Alicia Sasser Modestino, associate professor of public policy and urban affairs and economics, recently helped the city of Boston win a $250,000 grant from Citi for a youth credit-building project.
The city will partner with four non-profits that provide year-round employment for young adults to help them build or improve their credit records. Applicants to the program will be randomly assigned to a control group that will receive some financial education, or a full treatment group that will receive a guaranteed loan to be repaid during the year.
“Credit building programs have the potential to enhance youth outcomes along several dimensions,” Sasser Modestino said. “These include direct outcomes such as building credit, maintaining credit, and practicing safe banking that follow directly from the program’s combined loan and savings program and financial workshops/coaching.”
“In addition, indirect outcomes such as the ability to maintain employment, and hence, a steady paycheck, may also be positively impacted by an individual’s enhanced access to credit,” she added. “To our knowledge the Boston Youth Credit Building Initiative is the first to implement such a program for young adults and evaluate the outcomes in a rigorous manner.”
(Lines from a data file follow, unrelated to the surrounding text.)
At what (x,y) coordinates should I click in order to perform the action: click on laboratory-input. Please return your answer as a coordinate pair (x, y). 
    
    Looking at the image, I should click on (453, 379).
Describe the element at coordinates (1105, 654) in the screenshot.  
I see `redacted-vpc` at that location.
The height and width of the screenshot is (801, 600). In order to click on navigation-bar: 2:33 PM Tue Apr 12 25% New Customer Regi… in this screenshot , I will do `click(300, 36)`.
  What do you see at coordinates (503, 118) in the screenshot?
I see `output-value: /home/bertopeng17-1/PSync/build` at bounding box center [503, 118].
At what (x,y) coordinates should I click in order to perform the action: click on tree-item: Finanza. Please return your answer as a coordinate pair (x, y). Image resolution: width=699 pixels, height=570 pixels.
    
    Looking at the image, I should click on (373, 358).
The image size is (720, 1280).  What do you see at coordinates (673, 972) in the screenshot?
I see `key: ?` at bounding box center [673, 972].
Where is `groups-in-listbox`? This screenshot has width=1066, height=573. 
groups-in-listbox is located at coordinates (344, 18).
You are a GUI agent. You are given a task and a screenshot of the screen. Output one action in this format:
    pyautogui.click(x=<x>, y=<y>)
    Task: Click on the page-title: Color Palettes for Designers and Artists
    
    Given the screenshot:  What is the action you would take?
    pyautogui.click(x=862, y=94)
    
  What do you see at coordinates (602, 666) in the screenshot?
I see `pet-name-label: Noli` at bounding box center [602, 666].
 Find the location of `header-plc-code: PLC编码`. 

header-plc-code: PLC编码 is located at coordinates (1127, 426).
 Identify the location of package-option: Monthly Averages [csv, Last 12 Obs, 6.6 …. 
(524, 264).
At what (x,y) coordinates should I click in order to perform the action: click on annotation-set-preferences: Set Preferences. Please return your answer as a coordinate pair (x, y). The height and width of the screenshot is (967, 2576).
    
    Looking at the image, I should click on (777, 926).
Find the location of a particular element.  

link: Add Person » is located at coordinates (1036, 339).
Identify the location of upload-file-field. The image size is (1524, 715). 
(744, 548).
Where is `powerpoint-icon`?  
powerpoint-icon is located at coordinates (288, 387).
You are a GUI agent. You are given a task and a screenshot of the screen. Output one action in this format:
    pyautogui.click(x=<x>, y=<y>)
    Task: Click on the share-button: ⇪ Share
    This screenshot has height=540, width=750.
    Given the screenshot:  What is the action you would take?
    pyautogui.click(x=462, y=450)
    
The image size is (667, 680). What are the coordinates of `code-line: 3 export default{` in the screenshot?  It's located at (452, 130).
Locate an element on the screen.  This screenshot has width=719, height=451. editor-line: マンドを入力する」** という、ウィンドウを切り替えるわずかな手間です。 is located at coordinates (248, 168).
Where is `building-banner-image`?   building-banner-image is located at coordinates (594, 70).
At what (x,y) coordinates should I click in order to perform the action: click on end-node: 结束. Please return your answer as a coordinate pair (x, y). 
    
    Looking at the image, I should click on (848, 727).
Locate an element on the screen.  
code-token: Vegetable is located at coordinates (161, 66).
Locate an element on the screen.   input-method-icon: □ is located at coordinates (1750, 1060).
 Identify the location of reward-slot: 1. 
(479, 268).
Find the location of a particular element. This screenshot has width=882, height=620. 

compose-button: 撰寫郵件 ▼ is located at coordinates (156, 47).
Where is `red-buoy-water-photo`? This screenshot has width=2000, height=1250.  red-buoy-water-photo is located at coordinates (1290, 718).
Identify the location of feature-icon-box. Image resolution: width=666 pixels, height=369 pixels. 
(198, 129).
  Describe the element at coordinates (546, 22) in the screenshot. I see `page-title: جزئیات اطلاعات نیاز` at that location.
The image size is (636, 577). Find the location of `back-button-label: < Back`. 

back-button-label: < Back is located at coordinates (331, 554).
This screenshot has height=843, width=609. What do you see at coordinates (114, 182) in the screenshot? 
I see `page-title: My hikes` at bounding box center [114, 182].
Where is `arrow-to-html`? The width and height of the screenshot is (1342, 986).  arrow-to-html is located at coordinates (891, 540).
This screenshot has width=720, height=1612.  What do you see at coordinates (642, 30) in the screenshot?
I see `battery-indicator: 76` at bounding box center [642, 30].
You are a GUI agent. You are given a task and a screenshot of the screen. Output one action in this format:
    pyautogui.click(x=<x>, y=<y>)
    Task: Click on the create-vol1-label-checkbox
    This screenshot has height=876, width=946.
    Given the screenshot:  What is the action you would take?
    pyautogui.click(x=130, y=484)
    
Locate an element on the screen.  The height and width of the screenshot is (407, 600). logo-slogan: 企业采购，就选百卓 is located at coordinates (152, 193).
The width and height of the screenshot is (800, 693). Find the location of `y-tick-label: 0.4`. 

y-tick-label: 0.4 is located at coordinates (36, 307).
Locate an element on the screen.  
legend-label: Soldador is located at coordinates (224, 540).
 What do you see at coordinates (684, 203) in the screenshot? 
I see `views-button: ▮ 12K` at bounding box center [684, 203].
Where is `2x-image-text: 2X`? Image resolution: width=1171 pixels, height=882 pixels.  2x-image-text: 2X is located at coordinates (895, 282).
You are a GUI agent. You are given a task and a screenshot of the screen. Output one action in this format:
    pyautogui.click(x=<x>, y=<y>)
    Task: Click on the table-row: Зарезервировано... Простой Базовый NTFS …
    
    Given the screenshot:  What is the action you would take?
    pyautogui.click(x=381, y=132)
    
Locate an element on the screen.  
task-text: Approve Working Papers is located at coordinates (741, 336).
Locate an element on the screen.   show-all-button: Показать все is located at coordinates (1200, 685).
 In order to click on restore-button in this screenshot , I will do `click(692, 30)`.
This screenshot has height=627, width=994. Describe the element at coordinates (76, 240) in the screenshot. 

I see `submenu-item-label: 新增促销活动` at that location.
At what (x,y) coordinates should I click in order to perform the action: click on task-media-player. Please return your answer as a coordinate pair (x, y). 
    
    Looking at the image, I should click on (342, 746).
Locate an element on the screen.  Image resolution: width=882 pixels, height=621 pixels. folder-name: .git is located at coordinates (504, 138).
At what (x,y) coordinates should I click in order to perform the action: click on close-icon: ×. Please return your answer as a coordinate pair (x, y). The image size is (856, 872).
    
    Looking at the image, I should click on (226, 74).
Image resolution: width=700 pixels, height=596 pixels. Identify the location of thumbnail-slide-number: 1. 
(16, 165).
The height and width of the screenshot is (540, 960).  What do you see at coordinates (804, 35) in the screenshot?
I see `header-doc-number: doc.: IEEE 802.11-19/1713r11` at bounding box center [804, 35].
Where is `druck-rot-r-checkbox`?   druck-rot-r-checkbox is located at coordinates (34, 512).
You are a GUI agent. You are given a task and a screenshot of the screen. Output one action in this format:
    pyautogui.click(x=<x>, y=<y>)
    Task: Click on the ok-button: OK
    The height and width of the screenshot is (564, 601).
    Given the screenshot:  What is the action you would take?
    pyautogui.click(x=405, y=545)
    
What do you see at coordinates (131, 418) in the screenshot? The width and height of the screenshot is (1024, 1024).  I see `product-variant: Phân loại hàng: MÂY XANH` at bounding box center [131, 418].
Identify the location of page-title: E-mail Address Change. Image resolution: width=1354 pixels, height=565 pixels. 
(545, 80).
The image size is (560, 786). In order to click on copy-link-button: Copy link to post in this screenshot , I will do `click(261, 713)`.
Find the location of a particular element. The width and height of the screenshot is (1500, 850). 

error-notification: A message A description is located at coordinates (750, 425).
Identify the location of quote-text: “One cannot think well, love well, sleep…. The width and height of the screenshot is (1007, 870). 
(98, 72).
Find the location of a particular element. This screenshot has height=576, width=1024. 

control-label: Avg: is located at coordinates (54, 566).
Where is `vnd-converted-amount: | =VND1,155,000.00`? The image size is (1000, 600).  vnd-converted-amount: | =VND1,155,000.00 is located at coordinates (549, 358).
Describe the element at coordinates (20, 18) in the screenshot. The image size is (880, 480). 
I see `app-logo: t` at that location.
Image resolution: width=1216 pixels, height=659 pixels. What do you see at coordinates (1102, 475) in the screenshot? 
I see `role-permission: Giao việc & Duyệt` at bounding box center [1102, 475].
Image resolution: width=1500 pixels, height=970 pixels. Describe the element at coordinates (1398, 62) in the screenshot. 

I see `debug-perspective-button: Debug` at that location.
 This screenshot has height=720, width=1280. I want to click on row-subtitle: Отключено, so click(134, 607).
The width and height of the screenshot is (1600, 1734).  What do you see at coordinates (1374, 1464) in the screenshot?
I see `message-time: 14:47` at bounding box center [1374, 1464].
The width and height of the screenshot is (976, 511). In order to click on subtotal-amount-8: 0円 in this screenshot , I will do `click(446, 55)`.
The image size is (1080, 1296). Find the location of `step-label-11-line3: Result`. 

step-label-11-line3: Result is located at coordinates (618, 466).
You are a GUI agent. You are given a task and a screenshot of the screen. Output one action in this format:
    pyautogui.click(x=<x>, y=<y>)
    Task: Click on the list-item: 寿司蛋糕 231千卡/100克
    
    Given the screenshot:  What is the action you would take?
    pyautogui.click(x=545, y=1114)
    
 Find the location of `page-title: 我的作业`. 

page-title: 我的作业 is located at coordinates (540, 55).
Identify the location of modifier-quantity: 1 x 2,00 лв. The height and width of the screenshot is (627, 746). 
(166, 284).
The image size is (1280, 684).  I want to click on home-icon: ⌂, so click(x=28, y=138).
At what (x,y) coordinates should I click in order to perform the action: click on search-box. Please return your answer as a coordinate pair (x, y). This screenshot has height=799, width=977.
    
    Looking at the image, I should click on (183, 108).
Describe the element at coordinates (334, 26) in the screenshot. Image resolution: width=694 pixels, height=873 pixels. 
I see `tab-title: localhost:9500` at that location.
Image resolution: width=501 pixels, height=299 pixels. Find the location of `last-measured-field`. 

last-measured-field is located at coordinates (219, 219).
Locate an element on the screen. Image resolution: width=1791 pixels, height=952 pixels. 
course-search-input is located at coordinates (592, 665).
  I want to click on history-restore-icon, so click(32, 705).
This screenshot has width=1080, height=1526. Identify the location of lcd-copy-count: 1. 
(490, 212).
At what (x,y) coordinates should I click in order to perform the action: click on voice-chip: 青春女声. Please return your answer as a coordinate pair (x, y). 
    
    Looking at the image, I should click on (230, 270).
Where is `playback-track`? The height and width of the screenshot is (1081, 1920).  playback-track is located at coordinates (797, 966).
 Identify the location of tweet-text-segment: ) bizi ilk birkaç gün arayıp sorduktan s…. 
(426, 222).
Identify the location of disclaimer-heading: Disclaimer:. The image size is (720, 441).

Sasser Modestino and a student will use $28,000 of the Citi grant to evaluate the project through the Dukakis Center for Urban and Regional Policy.
“We envision that much of the survey data collection and focus group sessions would occur during the academic months of the spring term when the program is in session,” she said. “This data would assess improvements in knowledge and skills regarding credit building and safe banking and would be coded and analyzed during the summer.”
In the fall, they will collect administrative data related to youth credit scores as well as employment and wage outcomes to capture participants’ initial experiences during the summer after participation in the program and for follow-up in subsequent years.
Sasser Modestino and her student will link the survey and administrative data to analyze differences across demographic groups such as age, gender, race, ethnicity, and socioeconomic status, and program features, including knowledge building versus financial incentives.
“The quantitative data from the survey and the administrative data will be useful in identifying the main impacts of the Boston Youth Credit Building Program,” Sasser Modestino said. “In contrast, the more qualitative data collected from the focus groups can be used to determine the plausibility of the various mechanisms behind the observed outcomes and to address the gaps in our understanding around why the program yields different impacts across demographic groups, as well as which features are most effective at reducing those differential impacts.”
Sasser Modestino has also been spending one day a week at the Federal Reserve Bank of Boston as a visiting scholar, leading an evaluation of the Boston youth summer jobs program.